A long family history of cancer may put you at a greater risk of contracting the disease. Usually, when cancer is hereditary, a family passes down mutated genes. These genes can become out of control and are likely to cause cancer.
If you do have a long-running history of cancer in your family, you should have regular check-ups with your doctor. Susan G. Komen reports that patients who discover their cancer during Stage I have a 90 percent survival rate. This statistic underscores the importance of staying on top of your health as you age.
One of the keys to beating breast cancer is catching it before it is able to spread to your lymph nodes.
If you are at high risk, there are many options to consider to remain cancer free. Risk-reduction surgeries are becoming a common option for those who are at the highest risk level for breast cancer.
Effectiveness of Risk-Reduction Surgery
Bilateral prophylactic mastectomy — the surgery to remove both breasts in order to reduce the risk of breast cancer — has been shown to drop the risk of cancer by 95 percent, according to Cancer.gov.
This surgery is usually meant for women with family histories showing the BRCA1 or BRCA2 gene. According to the National Cancer Institute, these two genes account for 20 to 25 percent of hereditary breast cancers.
Your doctor will be able to determine if you have these gene mutations with a simple blood test, and can then walk you through your options.
As with all major surgeries, the removal of both breasts is one with many factors to consider. Potential harms that may arise are similar to any major surgery, including major bleeding or infection.

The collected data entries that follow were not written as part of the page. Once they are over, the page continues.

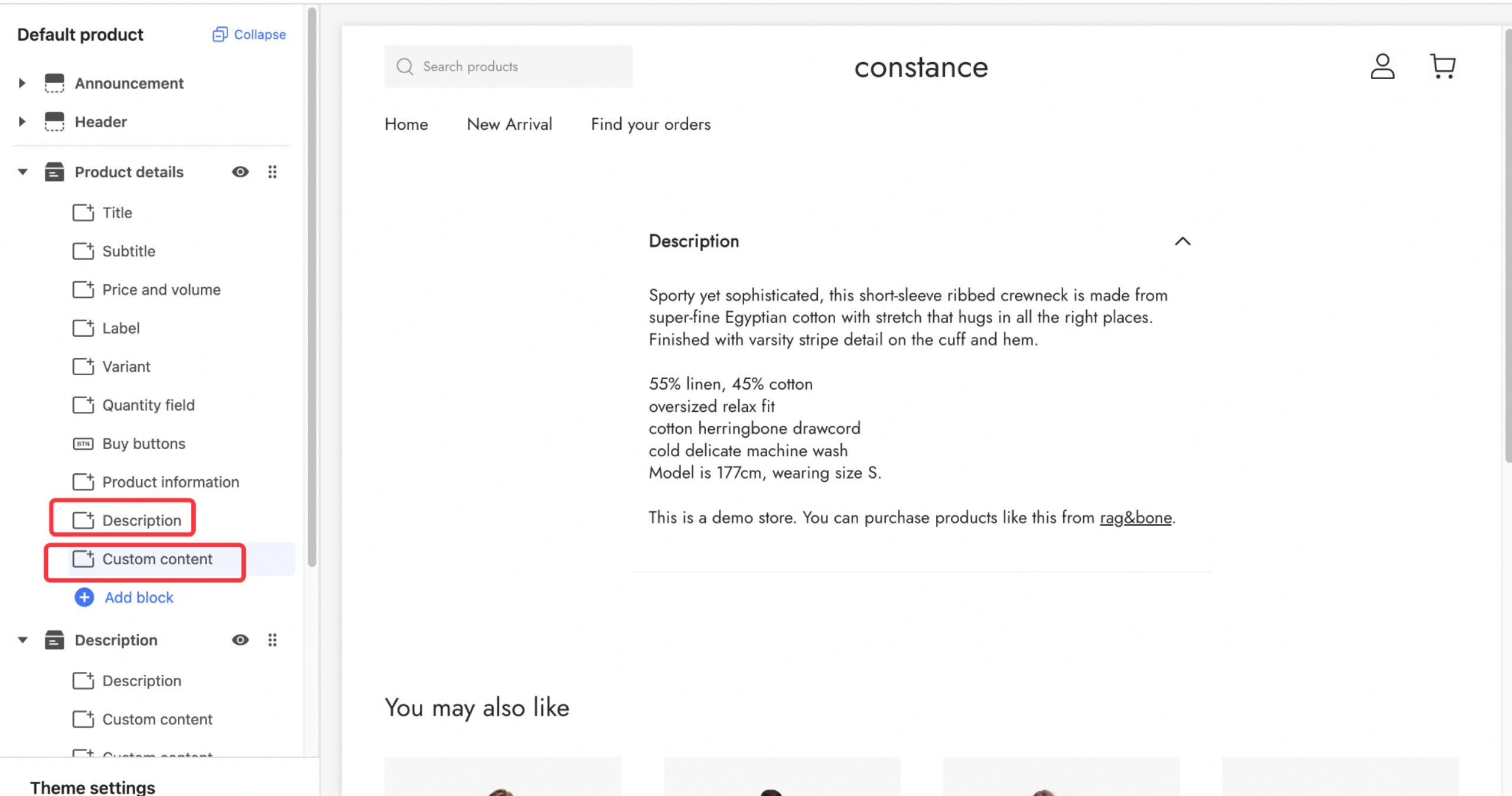Grab the Description section drag handle
This screenshot has width=1512, height=796.
click(x=272, y=640)
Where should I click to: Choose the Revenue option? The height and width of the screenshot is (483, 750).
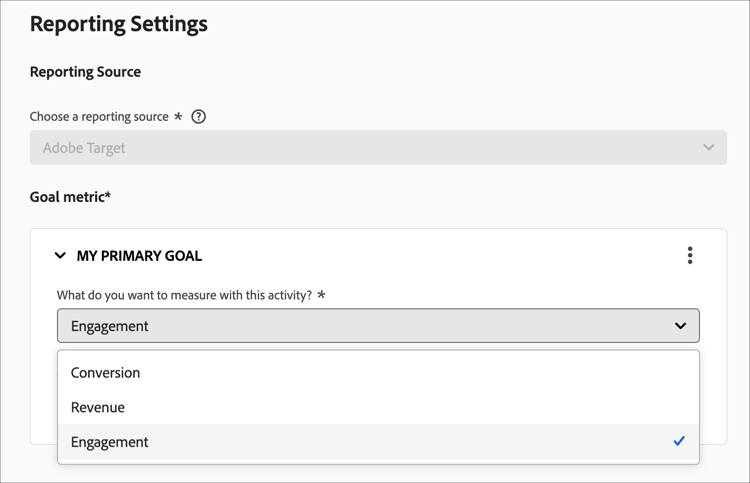98,407
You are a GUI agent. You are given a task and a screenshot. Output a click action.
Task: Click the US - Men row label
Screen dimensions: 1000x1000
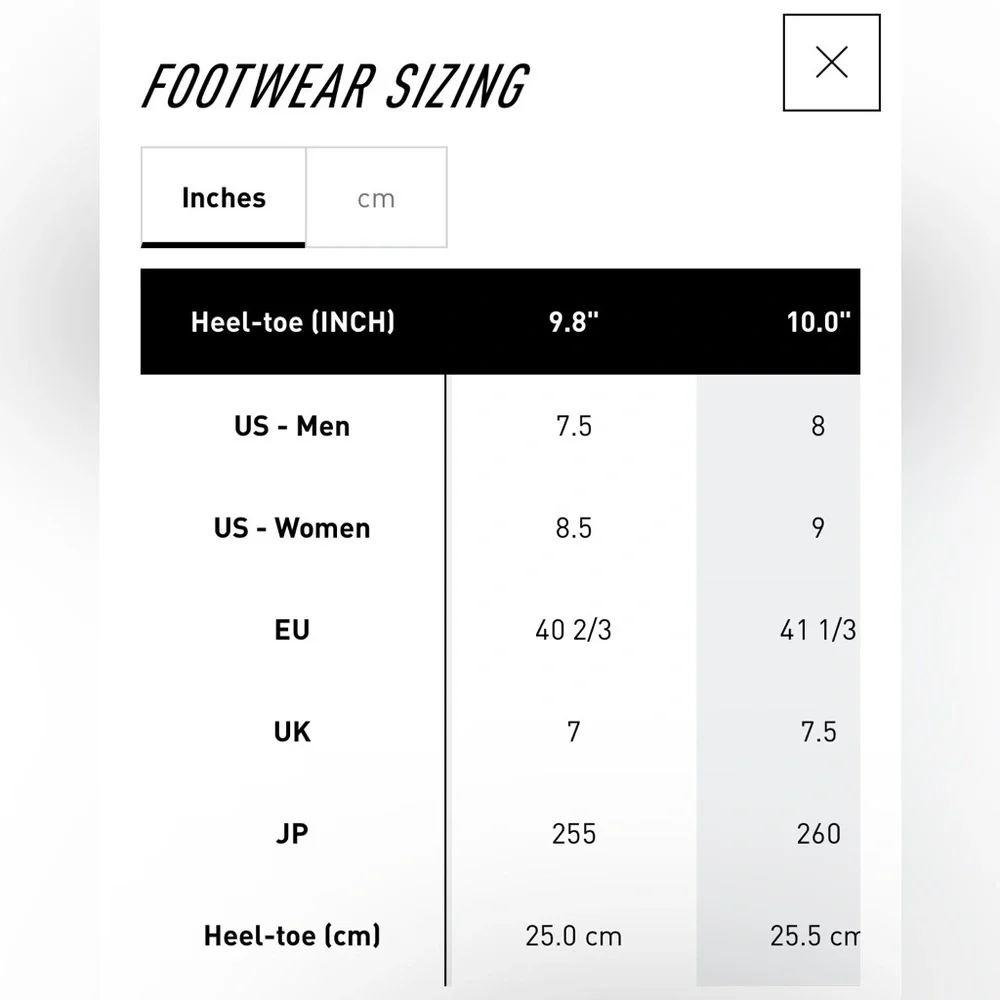[292, 426]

Experts also note that receiving this surgery may cause anxiety concerning body image. Speak with your physician about the psychological side effects while you are deciding to commit to this surgery.
If you decide that preventative major surgery is not the path you want to travel, there are still ways to keep your risk down.
Frequent check-ups will let you and your health professional know exactly where you stand. Talk with your physician or oncologist about how frequently they recommend you be tested.
Chemoprevention is the use of drugs to delay cancer’s development in high-risk patients. The Food and Drug Administration has approved several of these drugs and shows that they will reduce the risk of breast cancer in patients at higher risk.
Again, always consult with your physician to discuss the specifics of your health in relation to starting new drugs or treatments.